Material to process —
· · ·
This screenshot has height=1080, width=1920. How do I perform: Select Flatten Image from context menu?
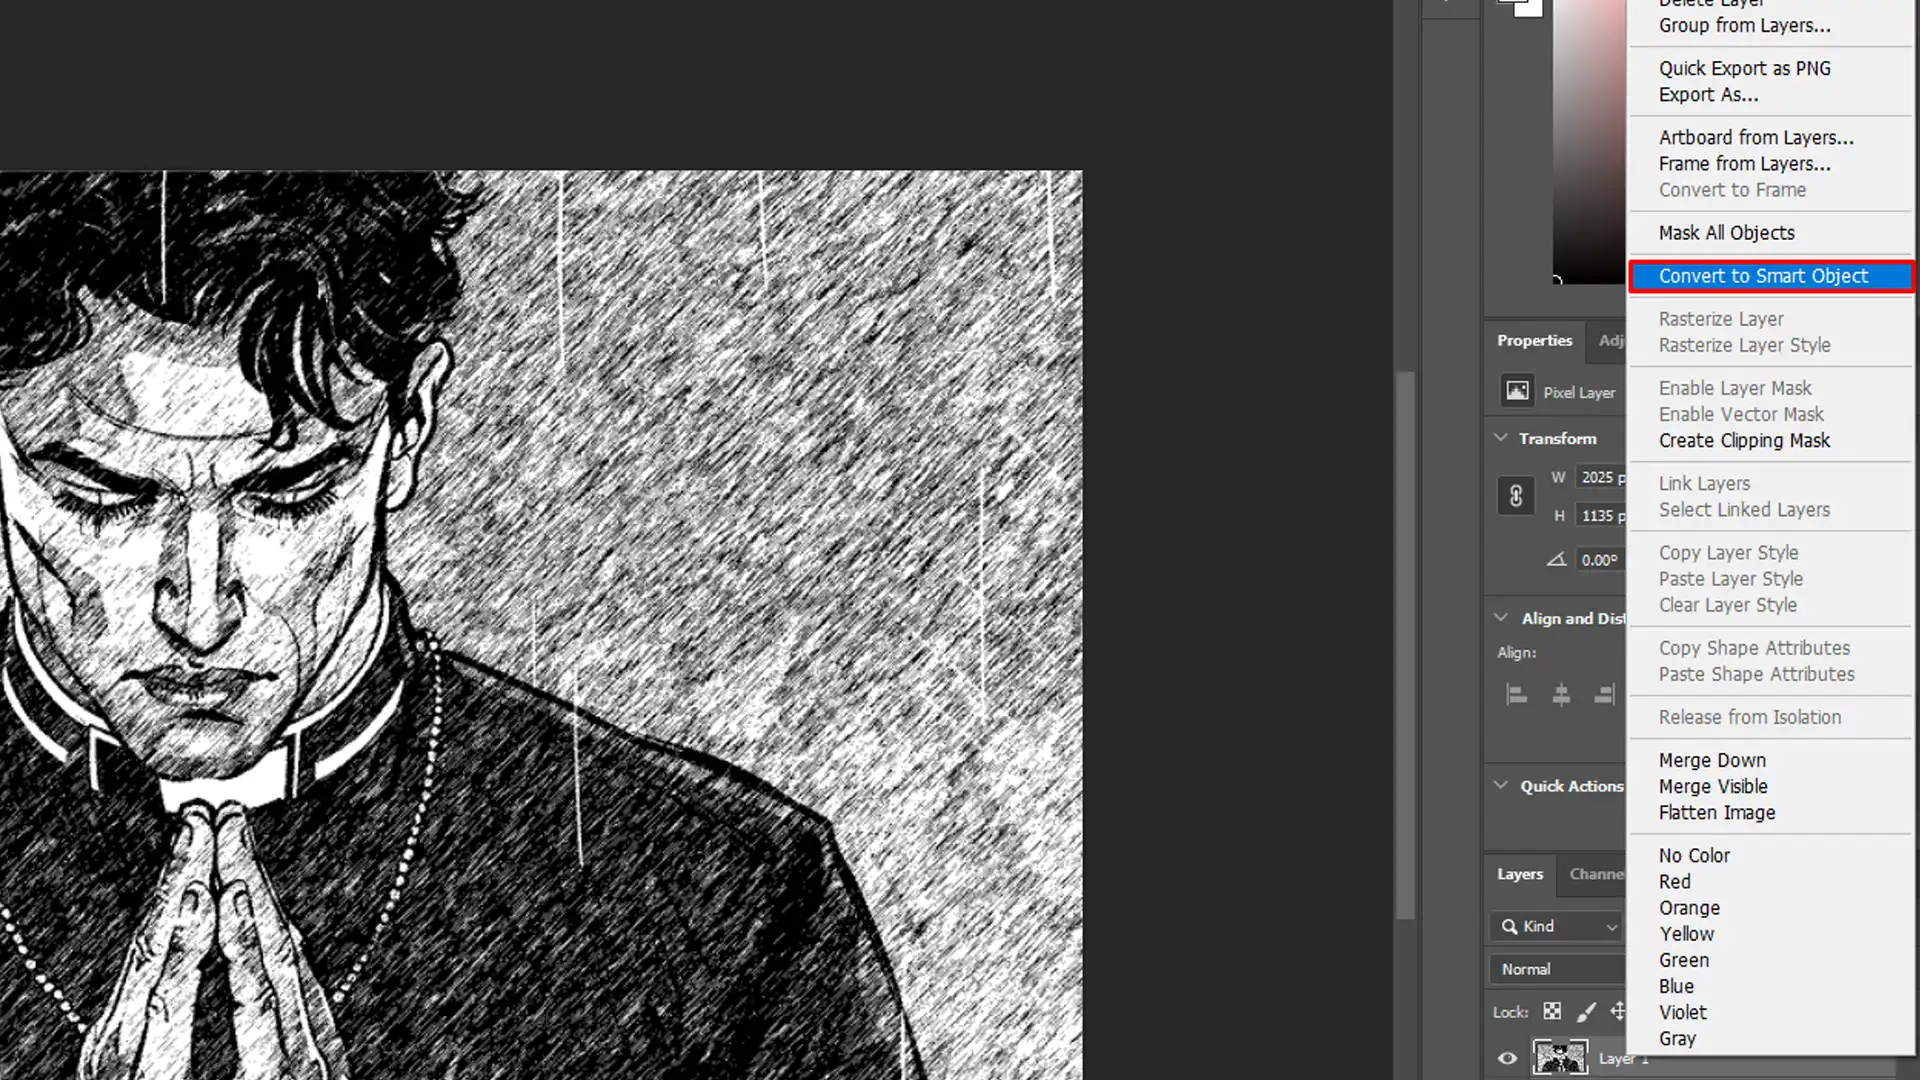tap(1717, 812)
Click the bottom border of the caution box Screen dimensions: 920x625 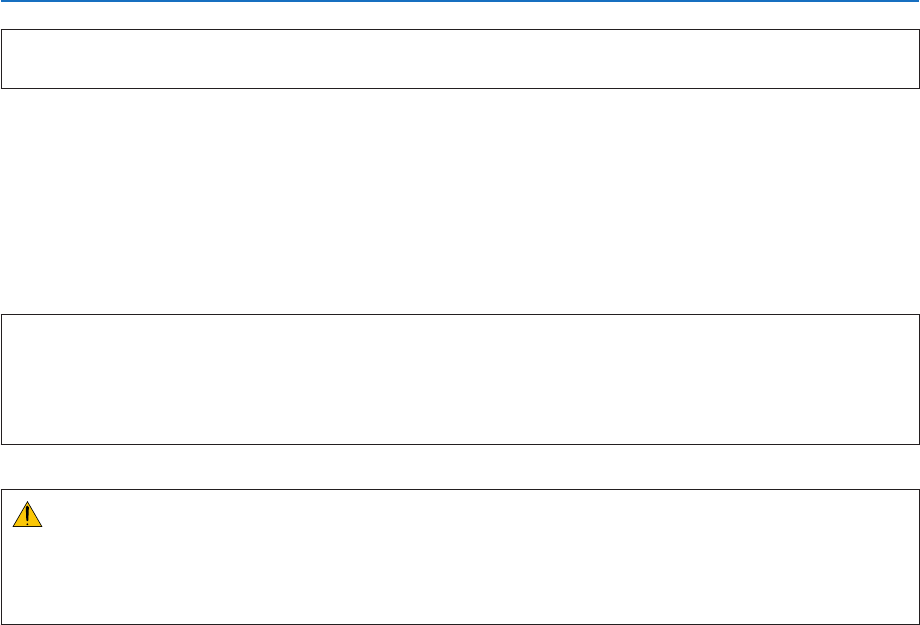(x=460, y=624)
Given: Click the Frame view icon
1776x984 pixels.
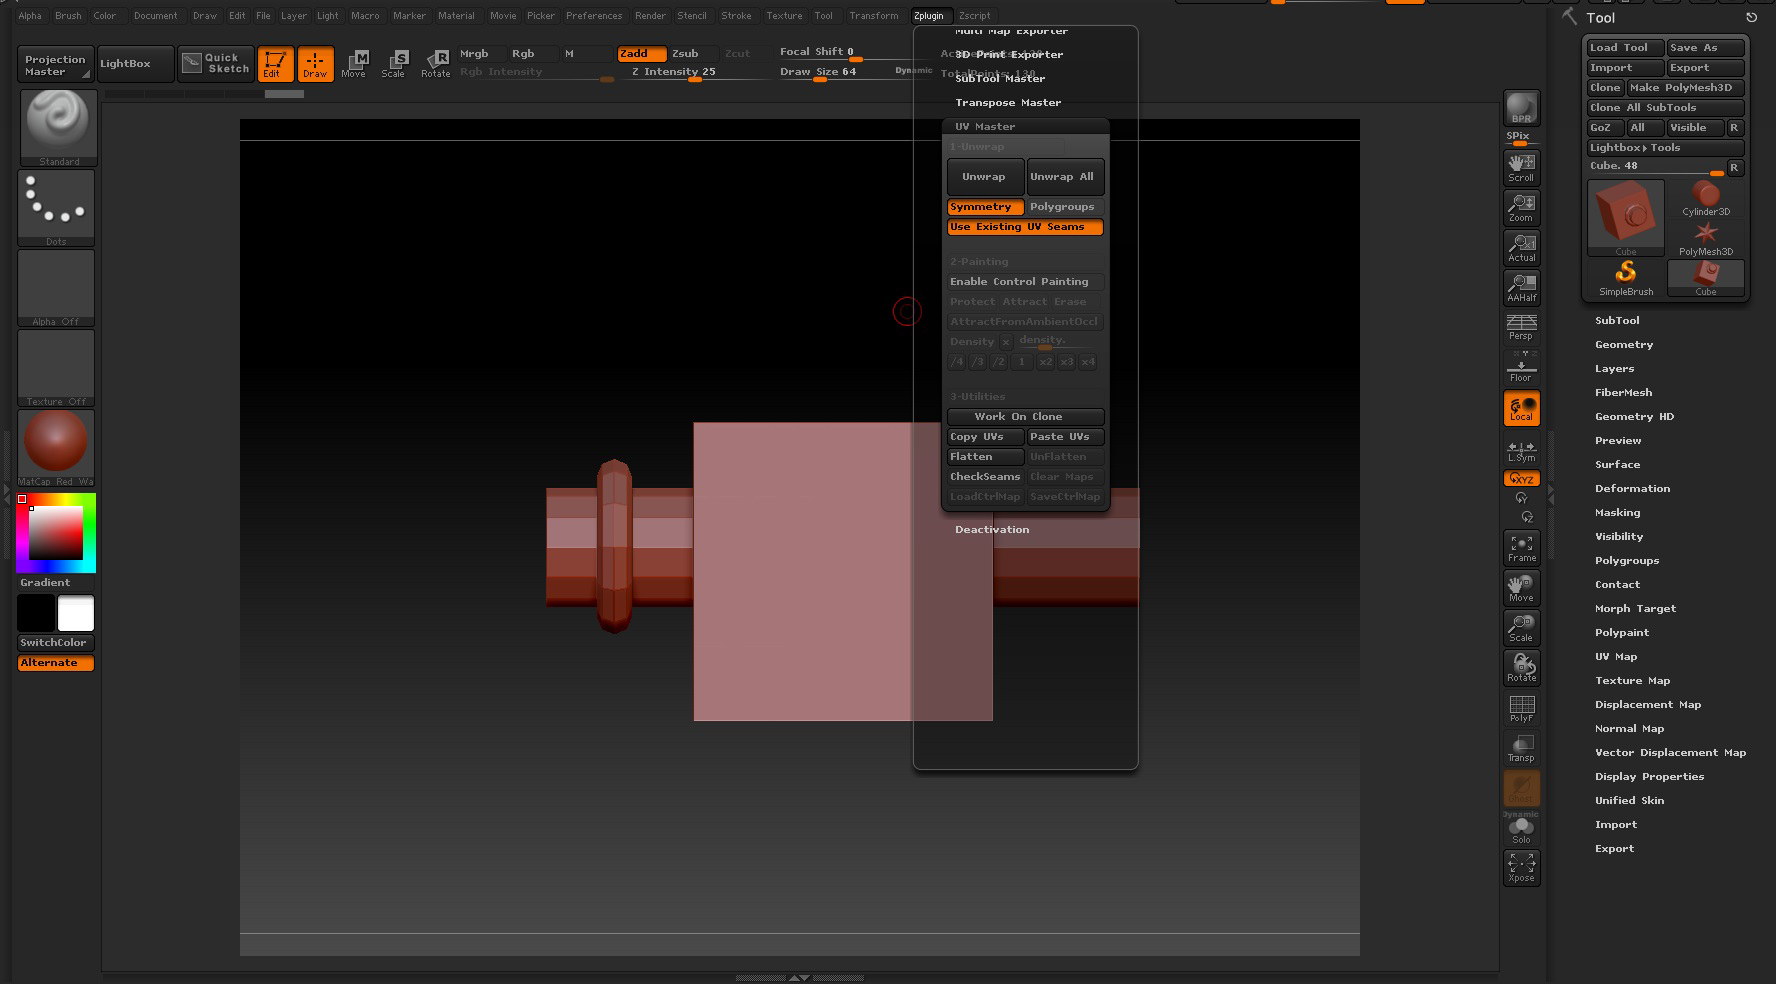Looking at the screenshot, I should click(1521, 548).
· · ·
Brief — Please copy only the lines from the one that contains "Given: Click the Frame view icon" through the last line of the records, exactly, and keep every picture out of the copy.

Response box —
Given: Click the Frame view icon
1776x984 pixels.
Looking at the screenshot, I should click(1521, 548).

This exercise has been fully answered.